Goal: Set out the entries below as a numbered list, starting with the line that contains "This screenshot has width=1092, height=1092." and going on through the line that contains "click(425, 456)". Leave out any blank lines.

Records to use:
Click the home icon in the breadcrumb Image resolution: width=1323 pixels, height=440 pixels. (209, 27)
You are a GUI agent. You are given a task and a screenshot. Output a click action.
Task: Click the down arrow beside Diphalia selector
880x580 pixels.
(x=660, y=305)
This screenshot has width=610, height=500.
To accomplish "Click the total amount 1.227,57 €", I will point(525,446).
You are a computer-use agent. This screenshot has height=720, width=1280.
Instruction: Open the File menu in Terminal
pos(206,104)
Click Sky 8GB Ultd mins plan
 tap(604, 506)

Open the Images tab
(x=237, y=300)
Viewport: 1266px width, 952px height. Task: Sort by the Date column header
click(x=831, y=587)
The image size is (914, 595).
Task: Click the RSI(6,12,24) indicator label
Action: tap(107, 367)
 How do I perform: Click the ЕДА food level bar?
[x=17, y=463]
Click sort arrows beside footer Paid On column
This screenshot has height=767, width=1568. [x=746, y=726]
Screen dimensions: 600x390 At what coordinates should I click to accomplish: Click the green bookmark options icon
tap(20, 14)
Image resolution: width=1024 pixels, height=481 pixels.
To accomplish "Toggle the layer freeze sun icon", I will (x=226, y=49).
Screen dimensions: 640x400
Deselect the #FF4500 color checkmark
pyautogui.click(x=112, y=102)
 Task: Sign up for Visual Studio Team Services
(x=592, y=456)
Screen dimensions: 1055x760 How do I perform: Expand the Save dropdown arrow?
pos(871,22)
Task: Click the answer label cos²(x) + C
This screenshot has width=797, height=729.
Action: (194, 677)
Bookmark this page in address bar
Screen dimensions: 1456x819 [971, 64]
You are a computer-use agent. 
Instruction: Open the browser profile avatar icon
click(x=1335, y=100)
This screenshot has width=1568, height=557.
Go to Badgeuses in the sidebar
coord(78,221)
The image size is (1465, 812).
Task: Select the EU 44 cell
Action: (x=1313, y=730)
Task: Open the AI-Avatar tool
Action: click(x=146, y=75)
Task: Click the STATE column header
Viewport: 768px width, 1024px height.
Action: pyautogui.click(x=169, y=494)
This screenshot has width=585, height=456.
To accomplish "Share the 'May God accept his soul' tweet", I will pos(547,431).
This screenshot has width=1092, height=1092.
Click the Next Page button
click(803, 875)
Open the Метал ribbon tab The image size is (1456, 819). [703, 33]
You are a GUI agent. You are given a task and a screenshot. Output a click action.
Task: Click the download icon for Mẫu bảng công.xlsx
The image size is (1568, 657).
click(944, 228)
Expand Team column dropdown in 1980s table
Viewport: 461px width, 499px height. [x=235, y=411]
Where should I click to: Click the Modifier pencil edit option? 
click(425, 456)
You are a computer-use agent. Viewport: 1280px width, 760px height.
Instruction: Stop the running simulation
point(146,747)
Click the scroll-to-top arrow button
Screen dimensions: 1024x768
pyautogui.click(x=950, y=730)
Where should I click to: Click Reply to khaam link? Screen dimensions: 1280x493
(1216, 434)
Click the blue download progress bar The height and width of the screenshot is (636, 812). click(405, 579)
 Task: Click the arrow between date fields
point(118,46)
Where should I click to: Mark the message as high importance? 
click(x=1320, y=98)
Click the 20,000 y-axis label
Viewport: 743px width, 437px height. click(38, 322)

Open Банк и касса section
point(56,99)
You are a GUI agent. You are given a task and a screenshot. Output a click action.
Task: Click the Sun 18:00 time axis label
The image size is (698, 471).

Answer below:
1. This screenshot has width=1092, height=1092.
2. Click the Next Page button
3. click(803, 875)
4. Open the Метал ribbon tab The image size is (1456, 819). [703, 33]
5. You are a GUI agent. You are given a task and a screenshot. Output a click action.
6. Task: Click the download icon for Mẫu bảng công.xlsx
7. The image size is (1568, 657).
8. click(944, 228)
9. Expand Team column dropdown in 1980s table
10. Viewport: 461px width, 499px height. [x=235, y=411]
11. Where should I click to: Click the Modifier pencil edit option? 
12. click(425, 456)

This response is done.